This news release suggests that long distance running may be protective of knee cartilage because the amounts of two biomarkers for synovial fluid inflammation decreased after 30 minutes of running. The volunteers in the study were all under 35 and healthy. Similar subjects tested without running showed no decrease in the two markers.
The release does a poor job of conveying the findings and will leave readers with the impression that this research is much more definitive than it really is. Here are a few of the shortcomings:
Patients who suffer joint inflammation are often told to quit running, but if running is beneficial for knee inflammation, then discontinuing this exercise may be unnecessary. This news release makes it sound as if this is the first study to ever address this issue and that the results definitively indicate that running is protective against the development of knee arthritis. But that’s very misleading. In fact, many other studies have looked at this question and come back with conflicting findings. This new study, of only 6 people, is low in quality and adds little to the evidence base. It probably did not deserve a news release at all, no less one that overstates the findings as as carelessly as this one.

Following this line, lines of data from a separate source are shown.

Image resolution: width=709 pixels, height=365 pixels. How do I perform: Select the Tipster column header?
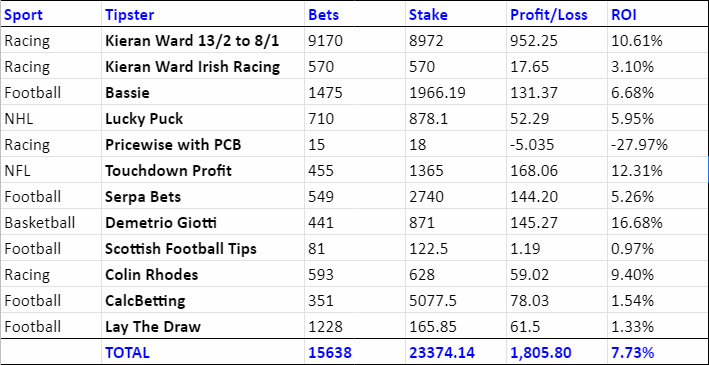203,14
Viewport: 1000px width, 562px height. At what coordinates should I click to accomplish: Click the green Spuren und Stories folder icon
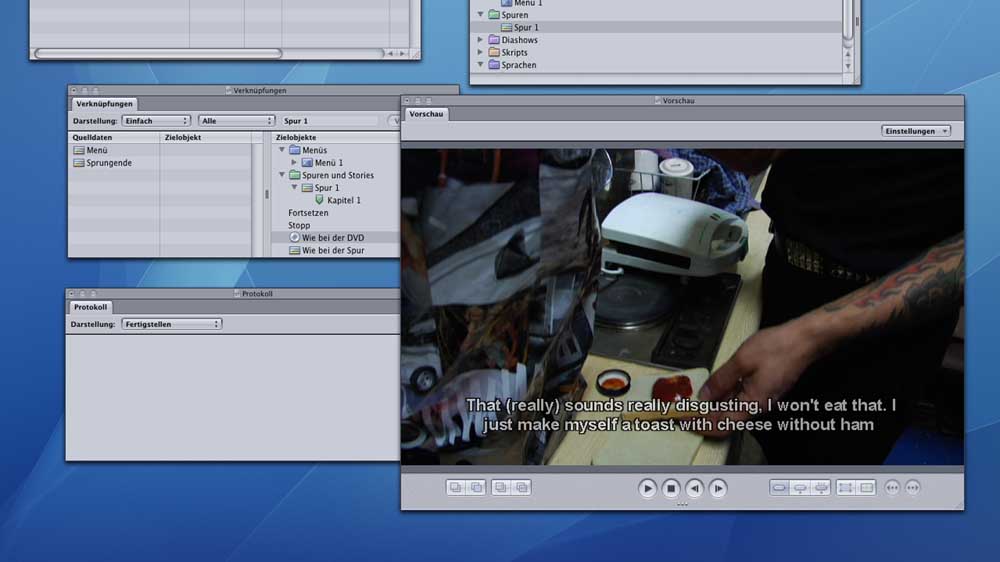point(295,175)
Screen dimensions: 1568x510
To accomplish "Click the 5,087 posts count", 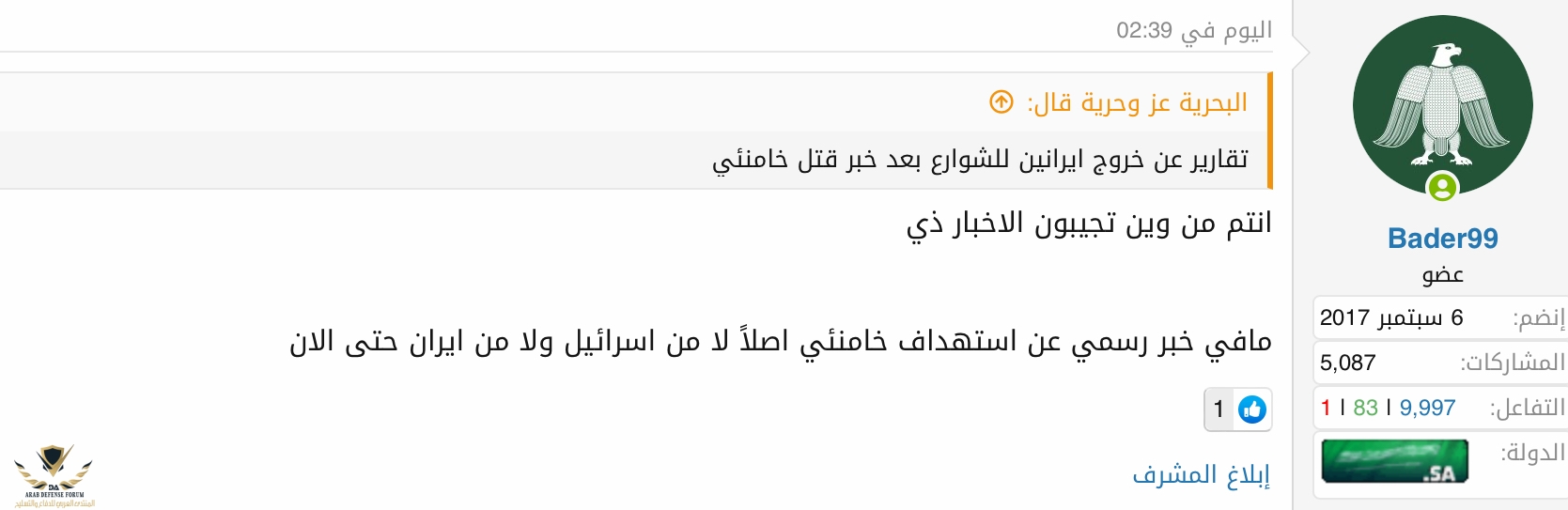I will [x=1347, y=363].
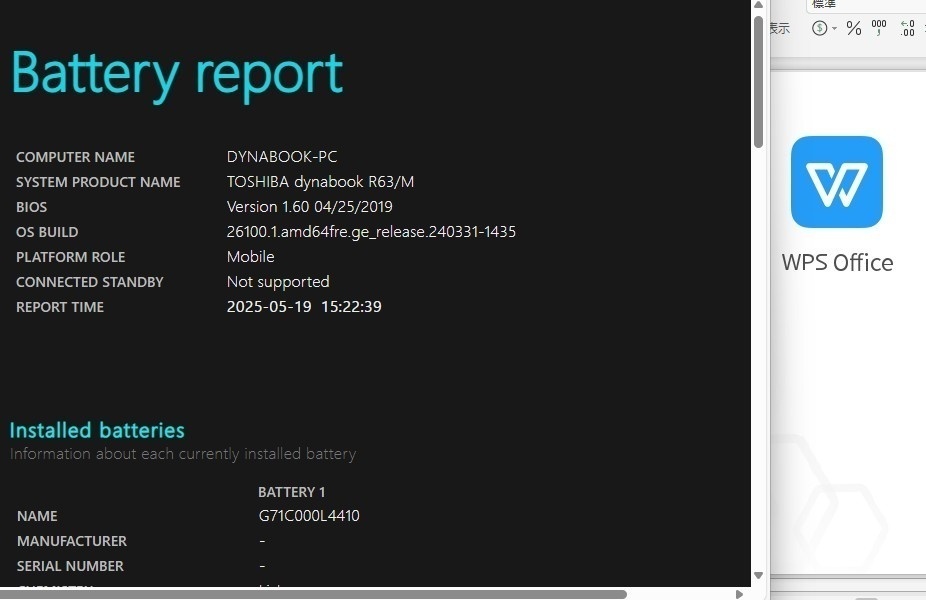Click the OS build version string
This screenshot has height=600, width=926.
(x=371, y=231)
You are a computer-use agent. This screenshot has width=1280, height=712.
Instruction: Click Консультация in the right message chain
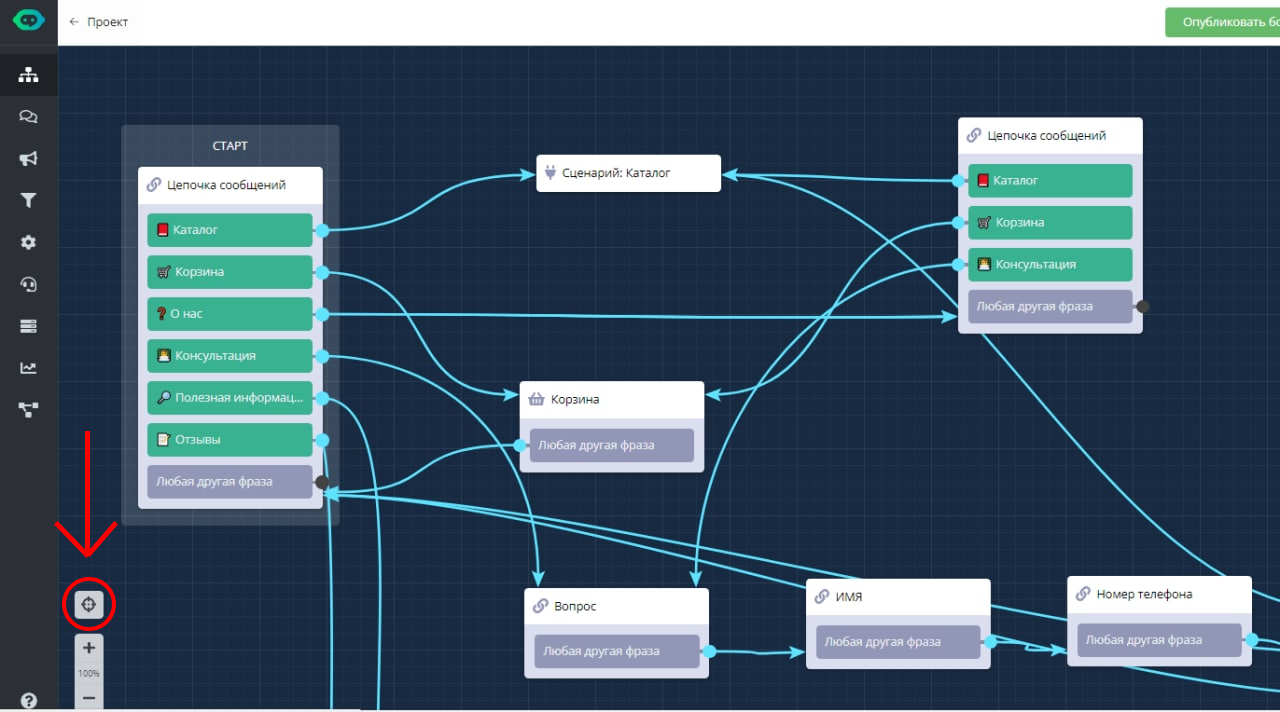click(x=1049, y=265)
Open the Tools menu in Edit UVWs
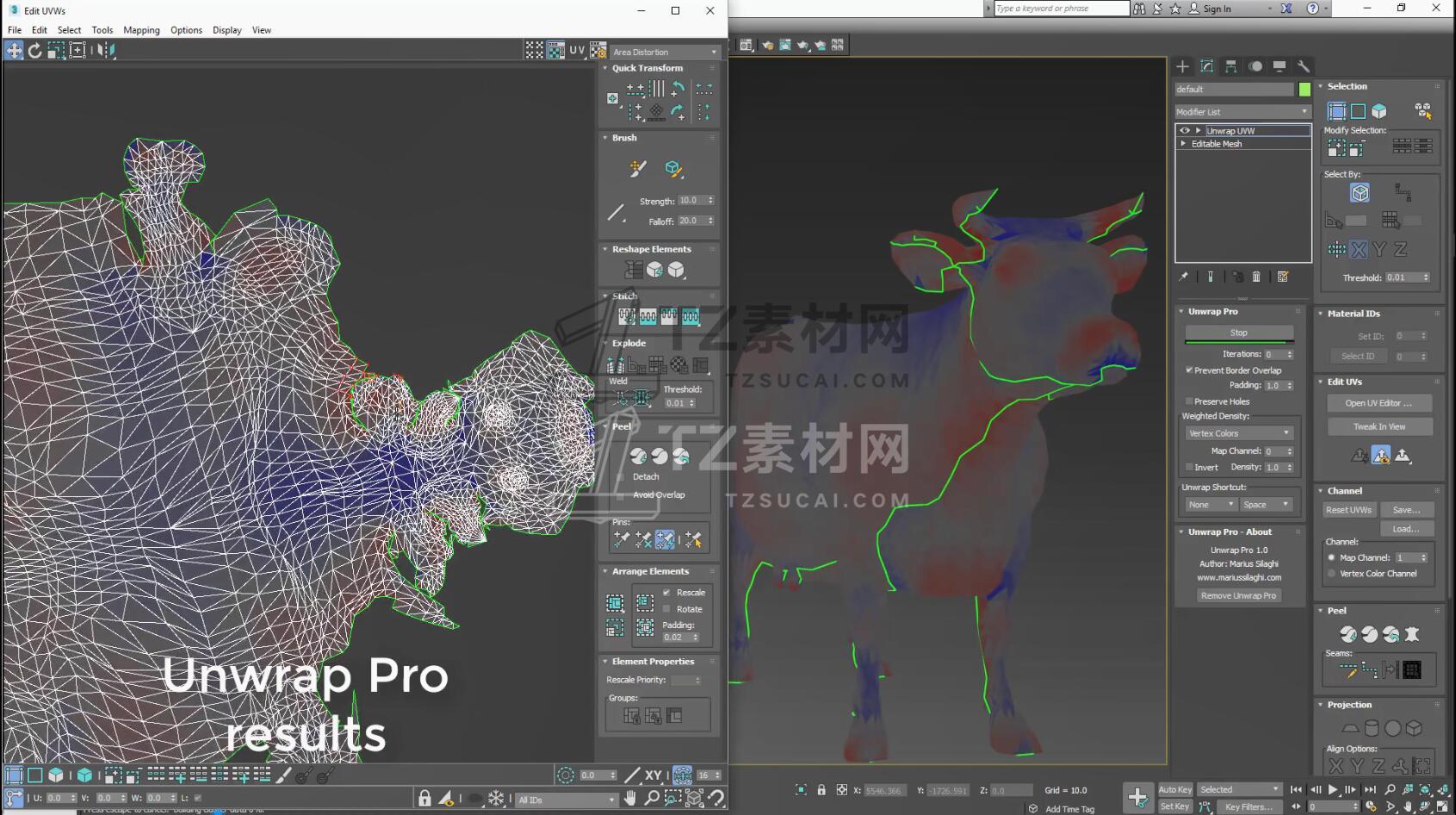The width and height of the screenshot is (1456, 815). pos(102,30)
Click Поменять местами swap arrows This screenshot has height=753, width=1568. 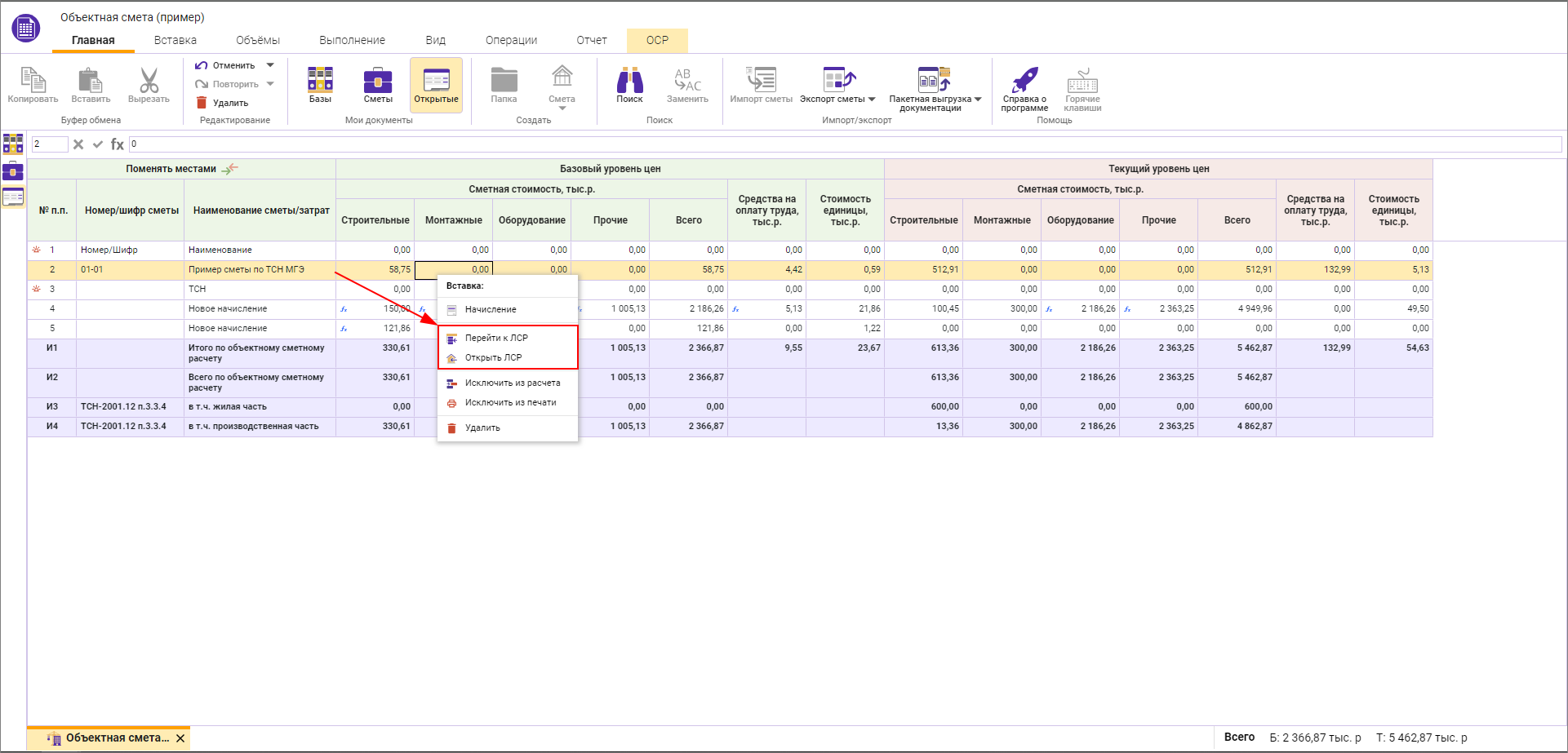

There is no cost mentioned, but typically, running does not have any cost requirement except for good shoes. This category is not applicable for this research.
The benefits of this approach are in no way quantified. The news release states that the amounts of inflammation markers decreased, but does not say by how much although the published study includes this information. It should be kept in mind that the inflammation markers are a proxy for what we really care about — actual rates of osteoarthritis. It is doubtful that measuring two biomarkers after a 30-minute run can tell us much about the impact of running over a lifetime.
In addition, the release does not mention that this is a pilot study and that only 11 subjects were used and only 6 actually completed the tests because synovial fluid is difficult to obtain from a healthy joint. The paper does include statistics, but the p values (the probability of obtaining a result equal to or exceeding what was actually observed) may not be of any use when applied to only 6 subjects. This does not seem to be a statistically valid study. The release was probably premature.
Possible harms are not discussed. The release hints that this benefit is there for “healthy” joints, but says nothing about joints with torn cartilage, already degrading joint surfaces or substantial osteoarthritis. The release notes that researchers plan more do more study of those with anterior cruciate ligament (ACL) injuries, but that is a tendon injury, not a joint injury.
There’s a concern that this release could send the wrong message to some runners. What about people who experience pain when they run? Should they continue to run, despite the pain, because running might be “chondroprotective.”
With only 6 successful subjects, the quality of evidence is lousy. But the release doesn’t comment on this at all or discuss any limitations of the study. It doesn’t even tell us how many subjects there were.
The release doesn’t engage in disease mongering. Osteoarthritis in the knees and other joints is a factor of aging. Anything that can prevent this occurrence is of benefit.
There is no funding source listed, but there is also no funding source listed in the paper. The authors do declare in the paper that there is no conflict of interest and what any conflict would be, considering that the “treatment” discussed is running, is a puzzle.
Our standard here is to require some discussion of funding sources. Even if no funding was provided, the release should say so.
There is no mention of any alternatives. Many runners are told to switch to other forms of exercise as they get older to avoid joint pain. Do other forms of exercise produce the same benefits on inflammation?
Obviously, running is available to anyone who’s able to do it for no cost. The release could have pointed out that areas with sidewalks and dedicated trails make this activity more accessible.
As stated in the review summary, many previous studies tried to determine whether running increases the risk of osteoarthritis. But the release doesn’t mention previous research and thus overstates the novelty of the new findings.
People with osteoarthritis are usually advised to continue to exercise. Because running is a high impact aerobic exercise it may sound counter-intuitive to continue running, but not necessarily novel.
The release doesn’t include unjustifiable, sensational language. However, the focus on a study with functionally only 6 subjects isn’t at all as revealing as the headline suggests.
It reads: “Running may also slow the process that leads to osteoarthritis.” That’s confusing. Besides slowing the process, what does running do?